A proposta de orçamento para o próximo ano mostra que houve uma forte queda de recursos disponibilizados para algumas áreas, entre as quais as políticas para agricultura familiar. Na proposta de orçamento de 2017, foram indicados R$ 9,72 bilhões para a agricultura familiar.

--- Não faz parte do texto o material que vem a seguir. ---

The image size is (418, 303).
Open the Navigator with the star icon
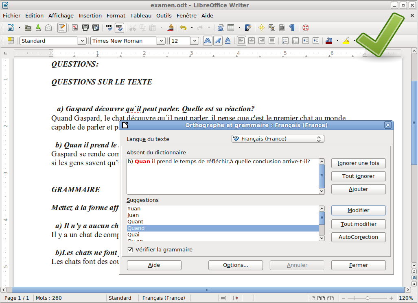click(261, 28)
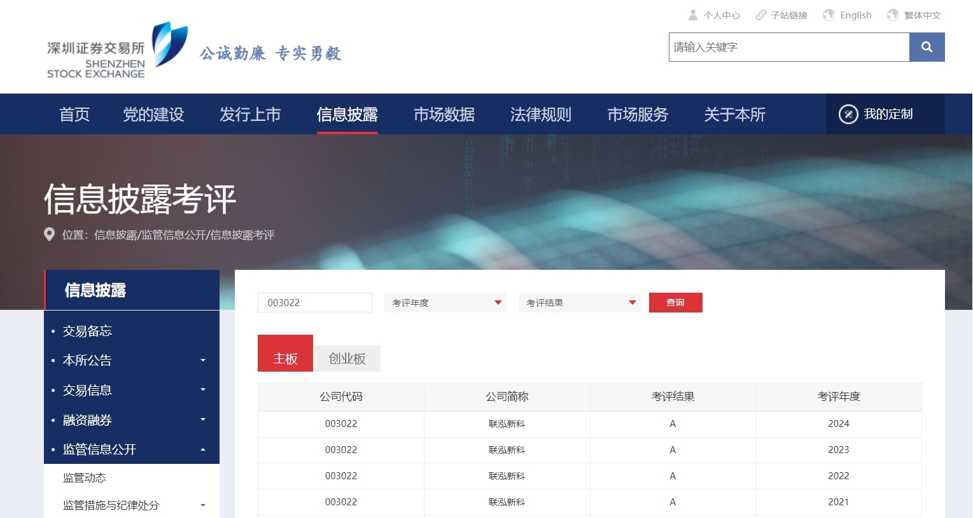The image size is (973, 518).
Task: Expand 监管措施与纪律处分 in the sidebar
Action: [x=202, y=505]
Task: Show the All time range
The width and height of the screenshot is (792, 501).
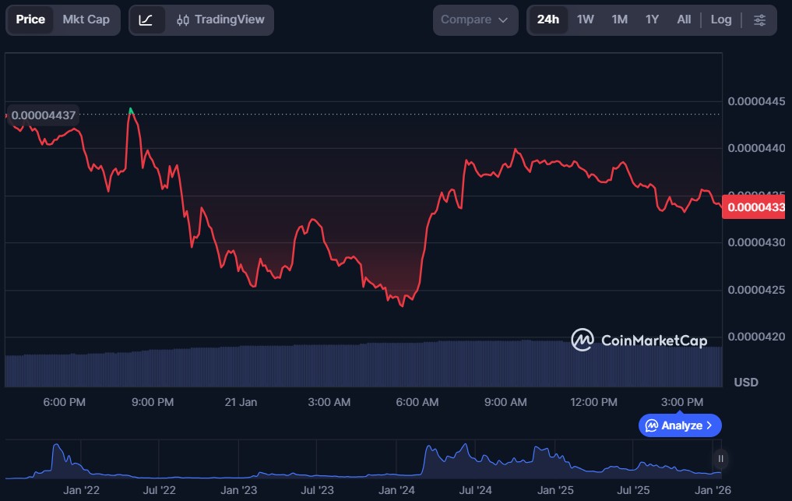Action: pos(684,19)
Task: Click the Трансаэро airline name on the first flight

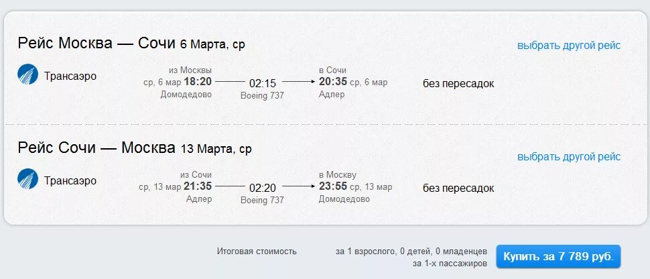Action: pyautogui.click(x=70, y=76)

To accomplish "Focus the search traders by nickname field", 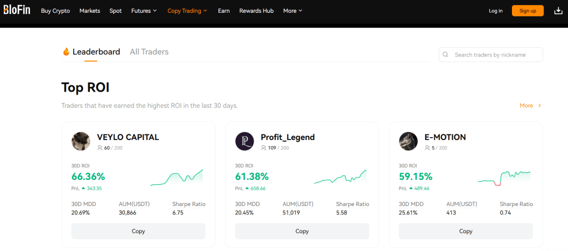I will coord(495,54).
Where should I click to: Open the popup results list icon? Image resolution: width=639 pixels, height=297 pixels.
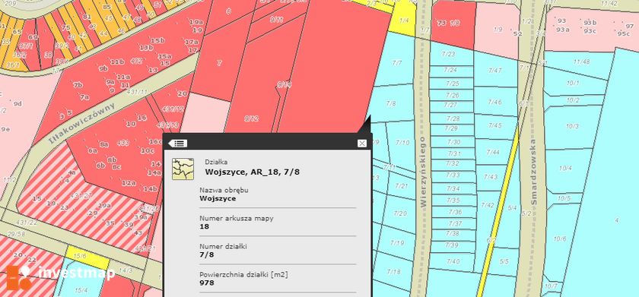[x=178, y=144]
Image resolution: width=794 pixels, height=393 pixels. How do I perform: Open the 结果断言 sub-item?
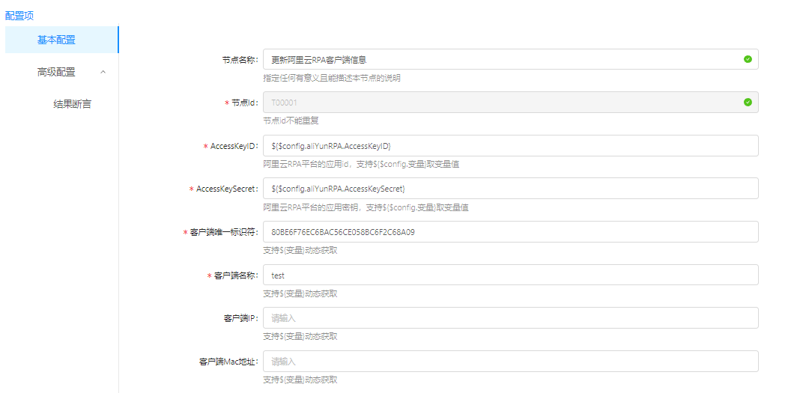73,104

Para 2018, estão previstos R$ 6,28 bilhões, uma queda de R$ 3,44 bilhões ou de 35,4% de um ano para o outro.

O programa conhecido como “Educação de Qualidade para Todos” – que incentiva a formação inicial e continuada para a Educação Básica nas modalidades presencial e à distância e desenvolve programas, cursos, pesquisas e estudos do magistério e de estudantes de nível superior –, também foi afetado.

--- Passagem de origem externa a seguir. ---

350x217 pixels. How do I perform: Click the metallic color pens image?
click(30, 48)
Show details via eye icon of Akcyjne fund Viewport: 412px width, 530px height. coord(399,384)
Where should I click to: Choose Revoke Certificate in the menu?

A dotação passou de R$ 45,4 bilhões em 2017 para R$ 41,99 bilhões no ano que vem, um tombo de R$ 3,47 bilhões. O Bolsa Família, segundo os dados do orçamento, também perdeu valores, com sua dotação autorizada caindo de R$ 29,77 bilhões, neste ano, para R$ 28,7 bilhões em 2018 – um recuo de 3,6%, ou R$ 1,07 bilhão. O governo argumenta que fez um pente-fino no programa, retirando as famílias que não estavam dentro das regras estabelecidas.

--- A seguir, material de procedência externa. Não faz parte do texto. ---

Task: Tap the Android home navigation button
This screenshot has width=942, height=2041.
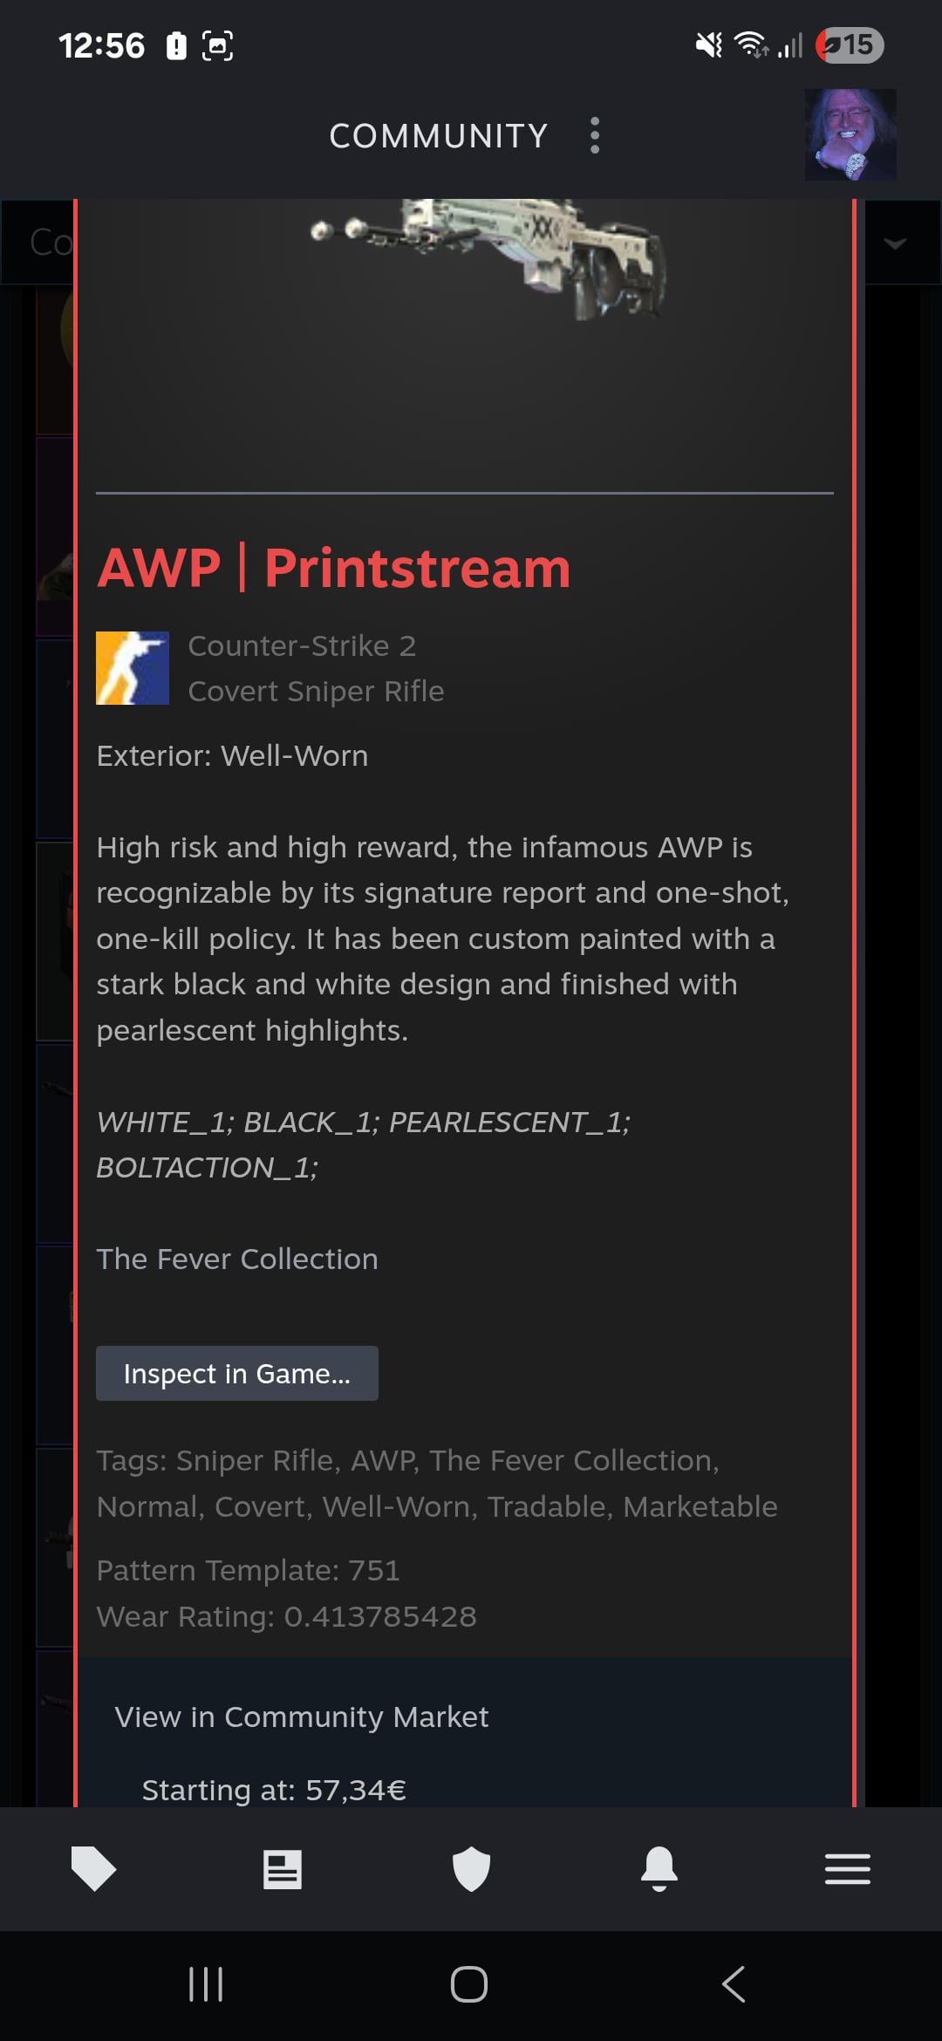Action: point(469,1984)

A defesa nacional foi outra área fortemente atingida. Para 2018, estão previstos R$ 11,03 bilhões, contra R$ 13,3 bilhões neste ano, uma queda de 16,97%, o equivalente a R$ 2,25 bilhões. Também foram restringidas dotações orçamentárias para Cultura (-15%, ou R$ 211 milhões a menos), comércio exterior (-17,8%, ou R$ 866 milhões de perda), políticas para mulheres (-52,6%, ou R$ 43 milhões), proteção dos direitos das crianças e adolescentes (-22,7%, ou R$ 9,5 milhões), direitos de pessoas com deficiência (-44,2%, ou R$ 13,3 milhões), povos indígenas (-4,2%, ou R$ 63 milhões).